MPs around the country are being put on the spot by either GetUp! or local #StopAdani groups who are asking them point-blank whether they support the mine or not.
Two Liberal backbenchers have already come out in opposition to the idea that the project will be given a $1bn concessional loan to fund a rail line linking the mine to Abbot Point: Bert Van Manen and Sarah Henderson.
Apart from what’s playing on out on the ground, there are other bumps in the Coalition road.
There is also strong opposition inside the cabinet to the idea of the Northern Australia Infrastructure Facility granting the loan, despite Canavan regularly arguing the case for a positive decision. One senior government figure is blunt in putting the counter-case. “That is not happening.”
Even if Canavan somehow prevails in a looming internal government battle over concessional support for the development, it’s unlikely to be the end of the story. On that issue, the anti-Adani forces are preparing for a legal fight.
Single issue, negative, “stop the ..” campaigns are always the easiest campaigns to run – just ask Tony Abbott.
They are simple, and they resonate.
All the polling I’ve seen indicates #StopAdani has been enormously effective in influencing public opinion.

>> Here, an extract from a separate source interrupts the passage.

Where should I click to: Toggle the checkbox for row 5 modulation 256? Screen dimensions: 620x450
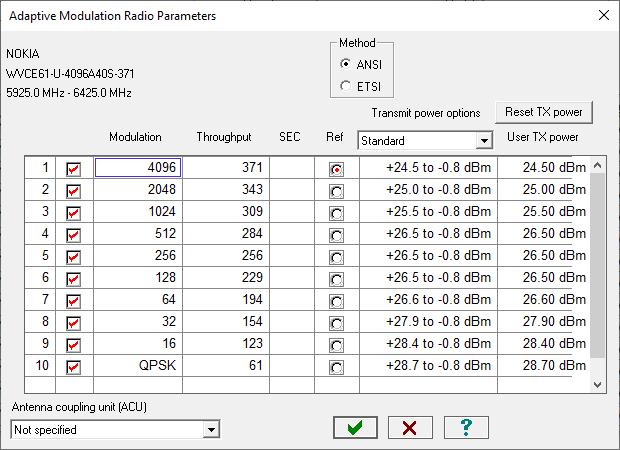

Even if people have not yet crossed over into overt anti-coal consciousness because of their concern about climate change, Australians are highly sensitised about the fate of the Great Barrier Reef. Very few people will want a mine project that they fear will damage the reef.
One Liberal said to me forcefully this week when I asked how Adani was playing out on home turf: “Christ, I wish it would just go away.”
One Labor figure puts the problem for his party this way: “It is talismanic. It’s the litmus test. Adani has become shorthand for ‘are you serious about climate change?’.”